Uiteraard speelt in een aantal gevallen de prijs samenhangend met de gewenste
exclusiviteit een rol. Gelet op de mogelijke verstoring van het primaire bedrijfsproces
van de musea vindt de verhuur zoveel mogelijk aan het eind van de middag of in
de avonduren plaats.
De groei van het aantal verhuringen zal bovendien
het gebruik van de Van der Mandele-zaal voor exposities, de primaire
doelstelling bij het overkappen van deze binnenplaats, onder druk zetten.
Toch streven de Gemeente Musea Delft er naar de
voorgestelde inkomstenstijging in het ondernemingsplan te realiseren. De
Gemeente Musea Delft zien hiertoe nadrukkelijk kansen. Daarbij valt te denken
aan het organiseren van verkooptentoonstellingen, beurzen, veilingen, symposia
en bedrijfspresentaties. Voor 2001 zal een speciaal “bedrijfsplan” voor het
gebruik van de Van der Mandele-zaal verschijnen met de mogelijke functies,
exploitatiemogelijkheden en afzetvoorwaarden.'
De
oplegnotitie bij het Ondernemingsplan reageert op het uitgangspunt,
geformuleerd in het Ondernemingsplan van TG 20-12-1999:
‘vanaf 2000 zal het aantal verhuringen bij de
Gemeente Musea Delft groeien van 25 per jaar (nu) naar 50 per jaar in 2001 en
100 aan het einde van de beleidsperiode; het gaat daarbij om een aantal ruimten
bij de drie musea; de verhuringen dienen winstgevend te zijn (= winst na aftrek
van alle kosten); in het kader van de gewenste winstgevendheid van de
verhuringen dient wel in 2000 de problematiek rond de aflossing van de
investeringen voor de overkapping van de Van der Mandele-zaal opgelost te
worden tussen de gemeente en de musea.’
‘De musea hebben als beleidsvoornemen geformuleerd
meer dan tot nu ruimten in de musea, waaronder de Van der Mandele-zaal te
verhuren aan derden. Verder willen de musea op termijn (afhankelijk van de
uitkomst van het haalbaarheidsonderzoek) beschikken over een museumcafé.

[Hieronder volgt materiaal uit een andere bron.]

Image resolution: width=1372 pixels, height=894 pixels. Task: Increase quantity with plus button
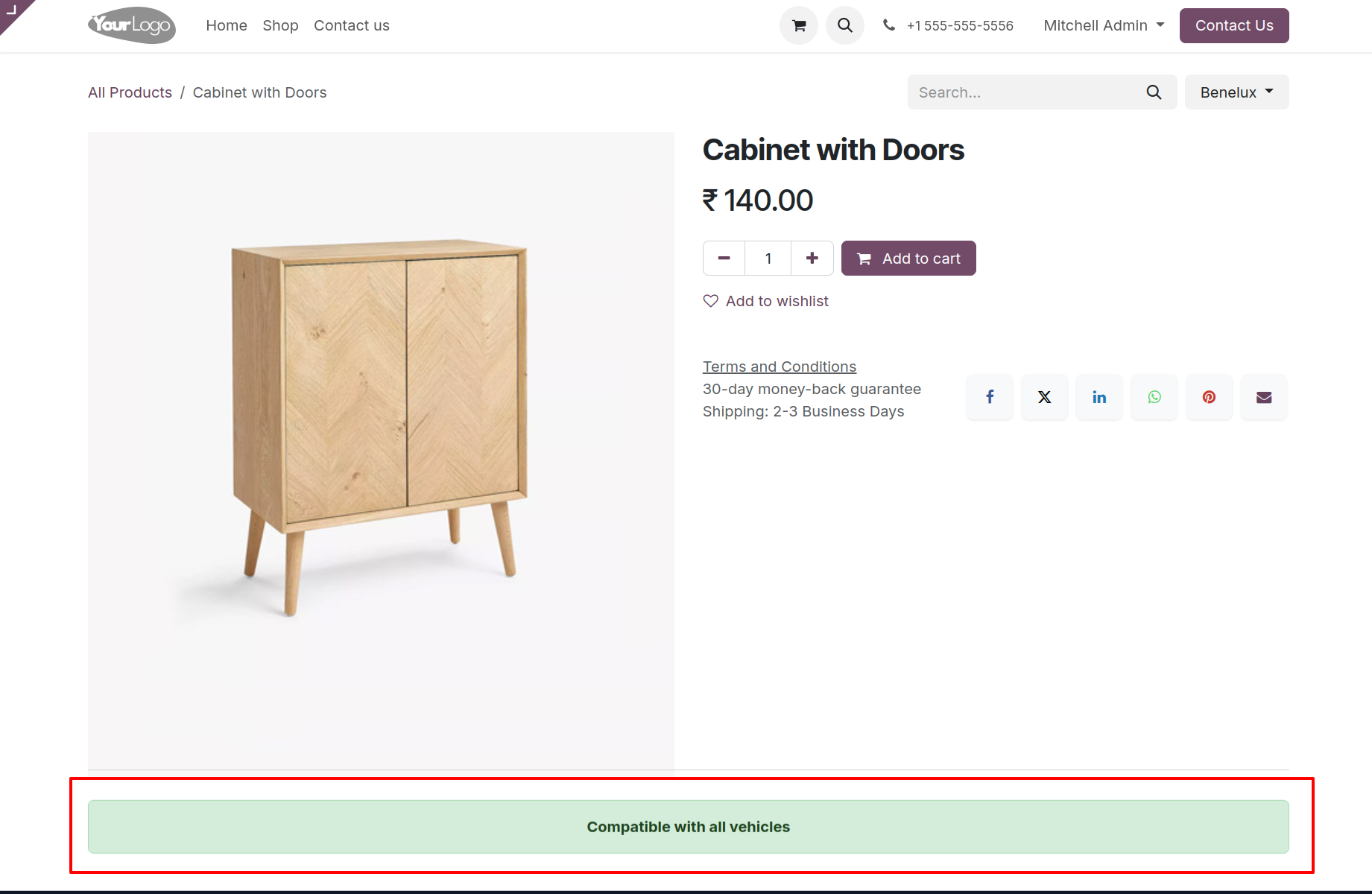[812, 259]
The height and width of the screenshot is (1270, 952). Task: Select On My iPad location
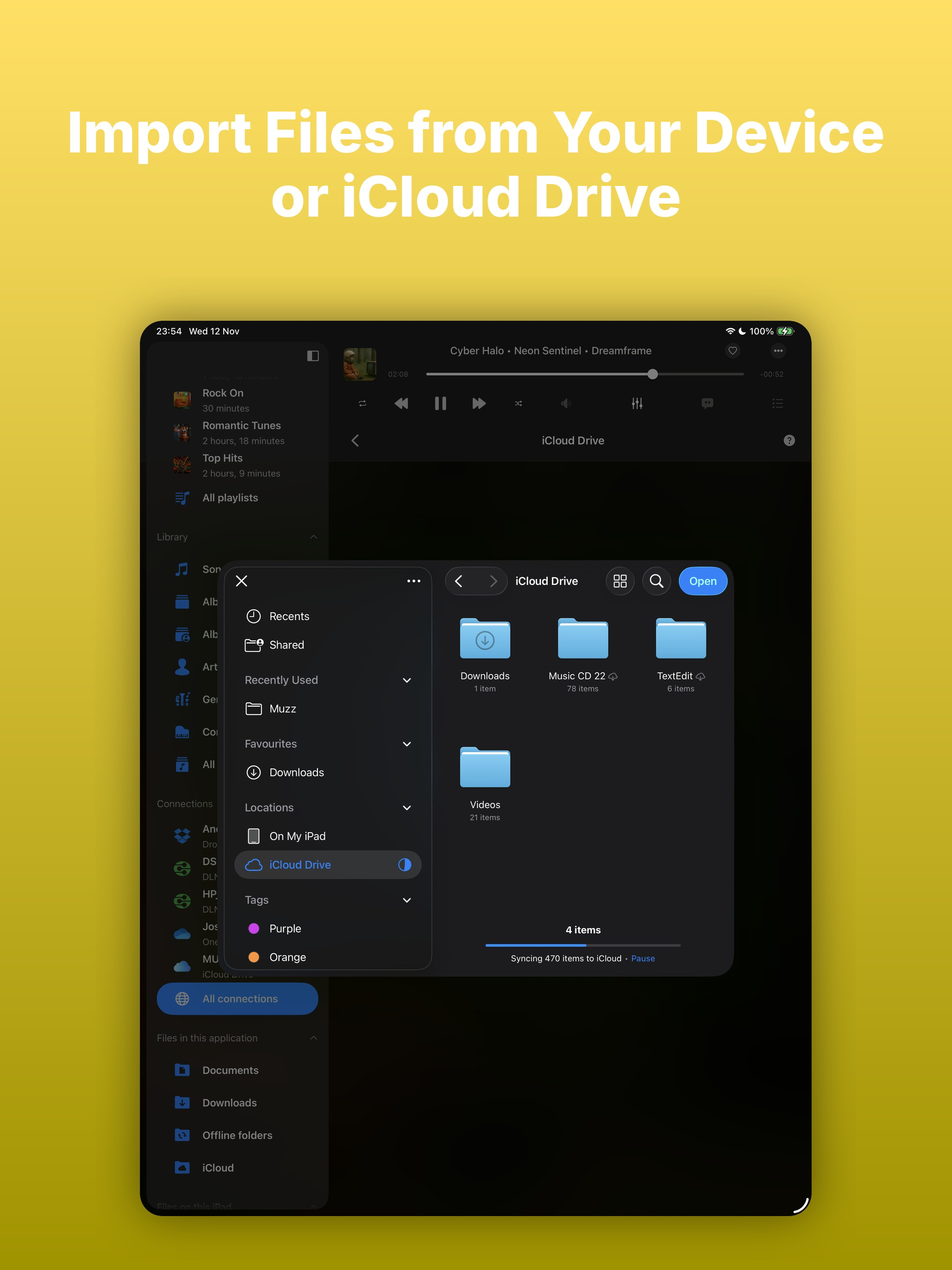pos(297,836)
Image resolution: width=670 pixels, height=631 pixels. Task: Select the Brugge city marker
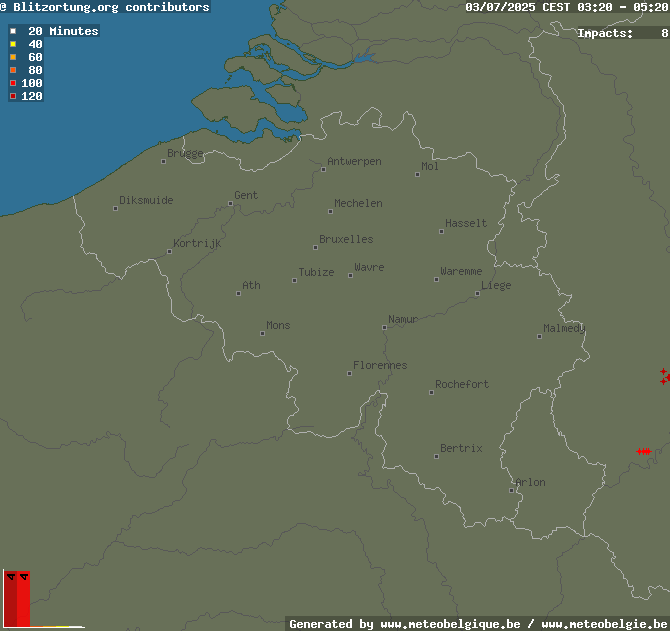(x=163, y=161)
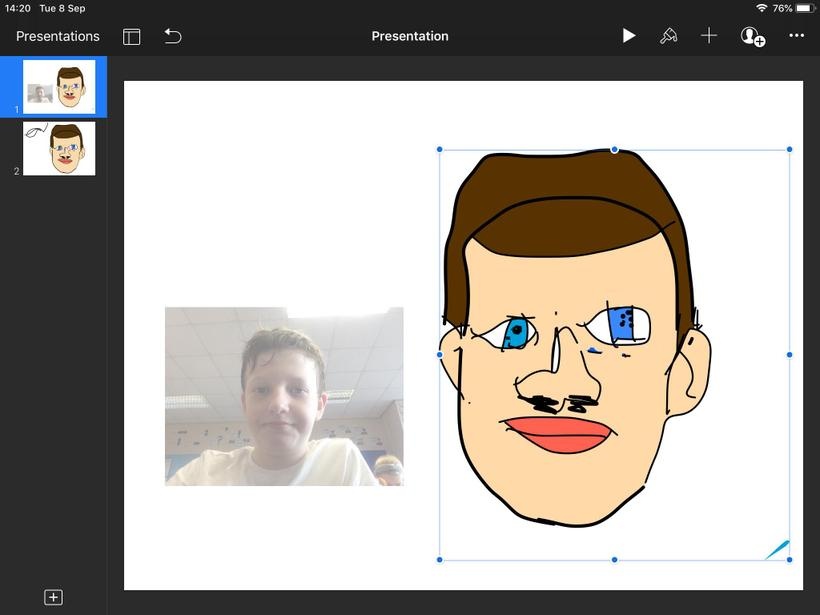Open the Insert plus menu
This screenshot has height=615, width=820.
708,36
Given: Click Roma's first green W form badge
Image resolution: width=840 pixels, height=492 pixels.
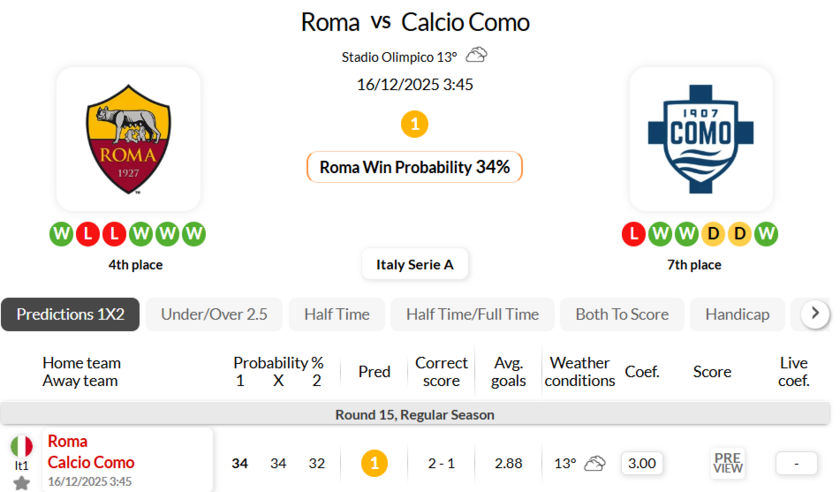Looking at the screenshot, I should point(61,234).
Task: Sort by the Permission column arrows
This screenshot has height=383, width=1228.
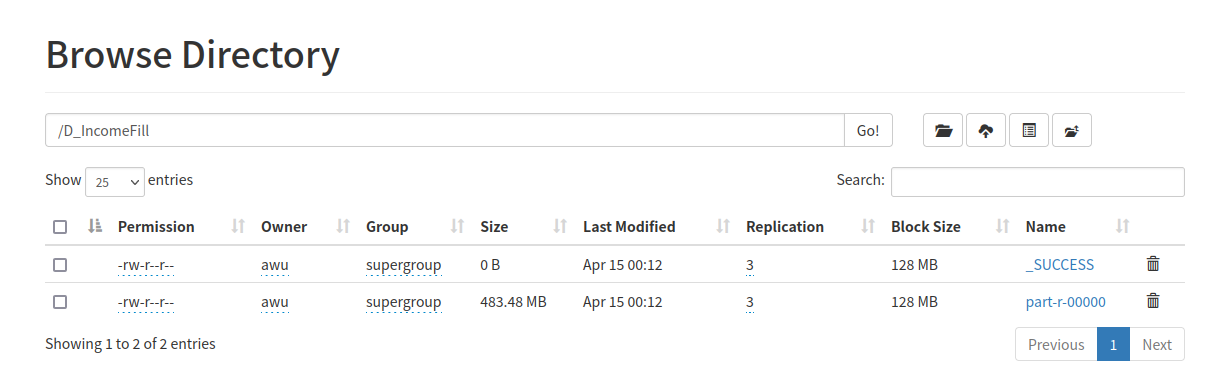Action: 238,227
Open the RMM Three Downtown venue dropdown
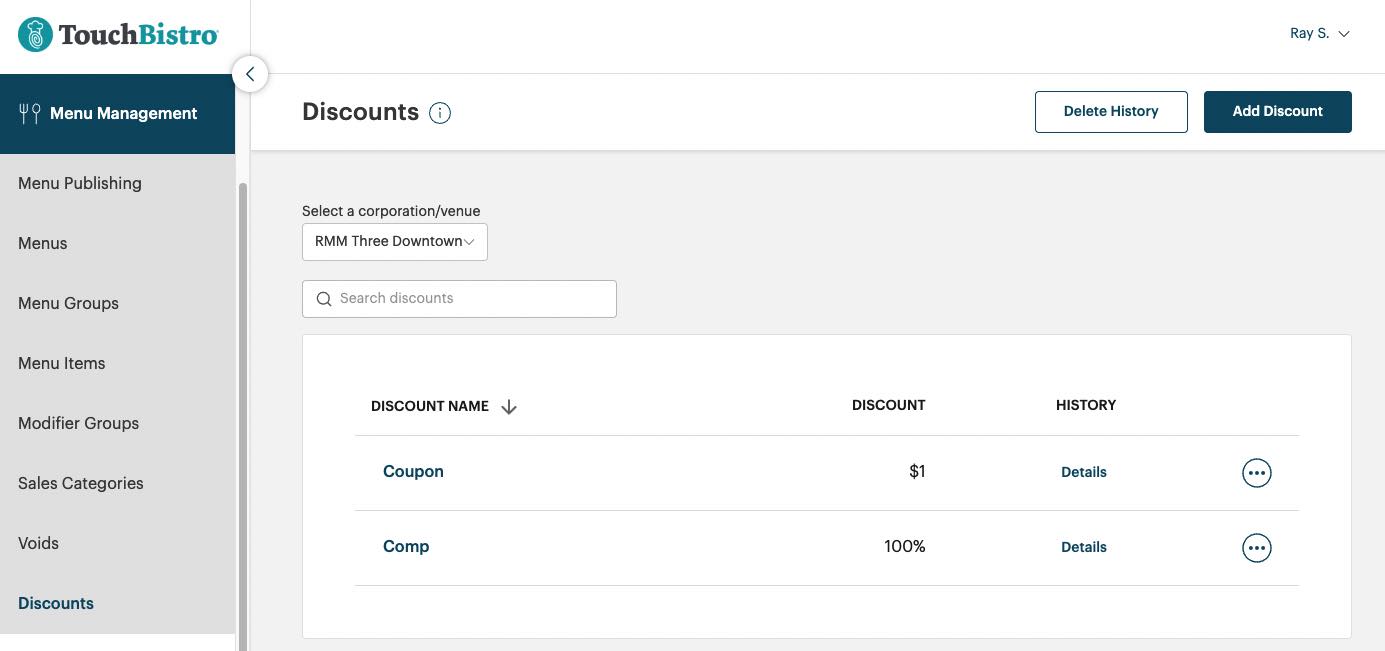The image size is (1385, 651). tap(394, 241)
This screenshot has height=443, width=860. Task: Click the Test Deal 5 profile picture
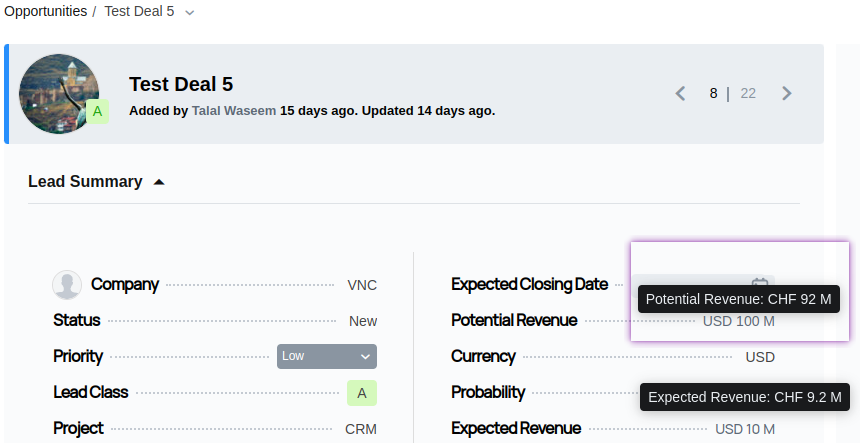coord(58,91)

Beide activiteiten behoren niet tot de ‘core
business’ van de musea, en zijn activiteiten waarvoor bij de musea de expertise
niet of onvoldoende aanwezig is. Aan de andere kant bieden de ligging van de
musea en het bijzondere karakter van de gebouwen vele kansen om via deze
activiteiten meer eigen inkomsten te genereren.
De musea zullen daarom in de komende jaren
(blijven) samenwerken met derden (i.e. cateraars) voor het organiseren en
uitvoeren van verhuringen en de daarbij gewenste horeca. In dat verband zullen
de musea (zoals nu al het geval is) een medewerker in dienst hebben die
fungeert als ‘go between’ tussen de cateraars en de musea. Met de cateraars
worden afspraken gemaakt over de organisatie van het een en ander en de
financiële consequenties voor zowel de musea als de cateraar.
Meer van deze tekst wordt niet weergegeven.